**Source data**
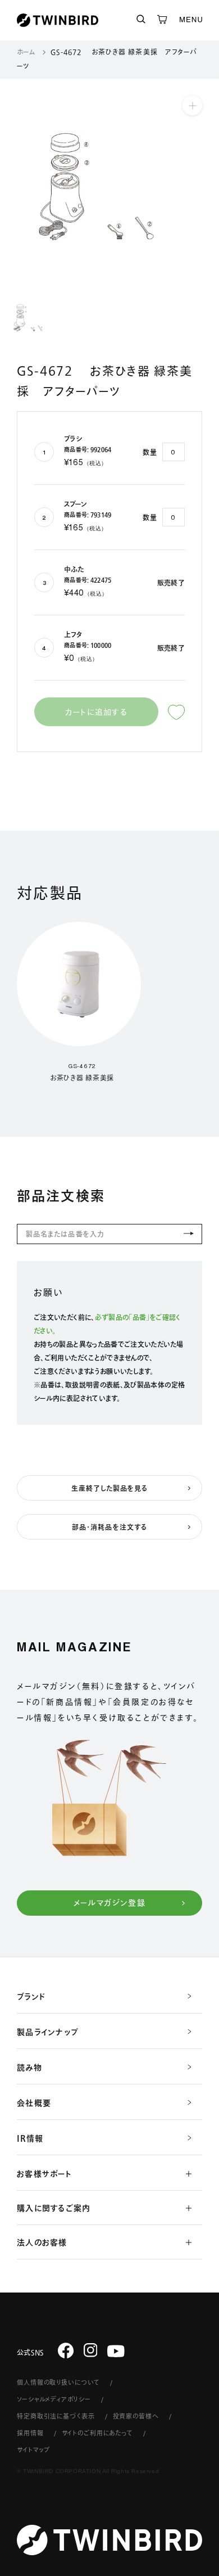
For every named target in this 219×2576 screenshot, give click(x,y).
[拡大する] (192, 105)
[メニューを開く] (191, 20)
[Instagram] (91, 2350)
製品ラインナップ (48, 2032)
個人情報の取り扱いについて (58, 2382)
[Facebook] (66, 2350)
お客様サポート (44, 2174)
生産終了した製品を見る (109, 1488)
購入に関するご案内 (53, 2208)
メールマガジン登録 (110, 1903)
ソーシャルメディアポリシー (53, 2399)
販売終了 (171, 582)
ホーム (26, 51)
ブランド (31, 1997)
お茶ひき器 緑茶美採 (82, 1077)
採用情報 (30, 2433)
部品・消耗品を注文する (109, 1527)
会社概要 (34, 2103)
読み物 (29, 2067)
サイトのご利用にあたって (98, 2433)
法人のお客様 (42, 2242)
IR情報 (30, 2138)
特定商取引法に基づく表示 (56, 2416)
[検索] (141, 19)
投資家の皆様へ (136, 2416)
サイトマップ (33, 2450)
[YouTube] (116, 2351)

**Activity**
Leaving the pictures out, transcribe the entries above exactly as written.

**Solution**
For every named target in this 219×2576 screenshot, give click(x,y).
[拡大する] (192, 105)
[メニューを開く] (191, 20)
[Instagram] (91, 2350)
製品ラインナップ (48, 2032)
個人情報の取り扱いについて (58, 2382)
[Facebook] (66, 2350)
お客様サポート (44, 2174)
生産終了した製品を見る (109, 1488)
購入に関するご案内 (53, 2208)
メールマガジン登録 (110, 1903)
ソーシャルメディアポリシー (53, 2399)
販売終了 (171, 582)
ホーム (26, 51)
ブランド (31, 1997)
お茶ひき器 緑茶美採 (82, 1077)
採用情報 (30, 2433)
部品・消耗品を注文する (109, 1527)
会社概要 (34, 2103)
読み物 (29, 2067)
サイトのご利用にあたって (98, 2433)
法人のお客様 (42, 2242)
IR情報 (30, 2138)
特定商取引法に基づく表示 (56, 2416)
[検索] (141, 19)
投資家の皆様へ (136, 2416)
サイトマップ (33, 2450)
[YouTube] (116, 2351)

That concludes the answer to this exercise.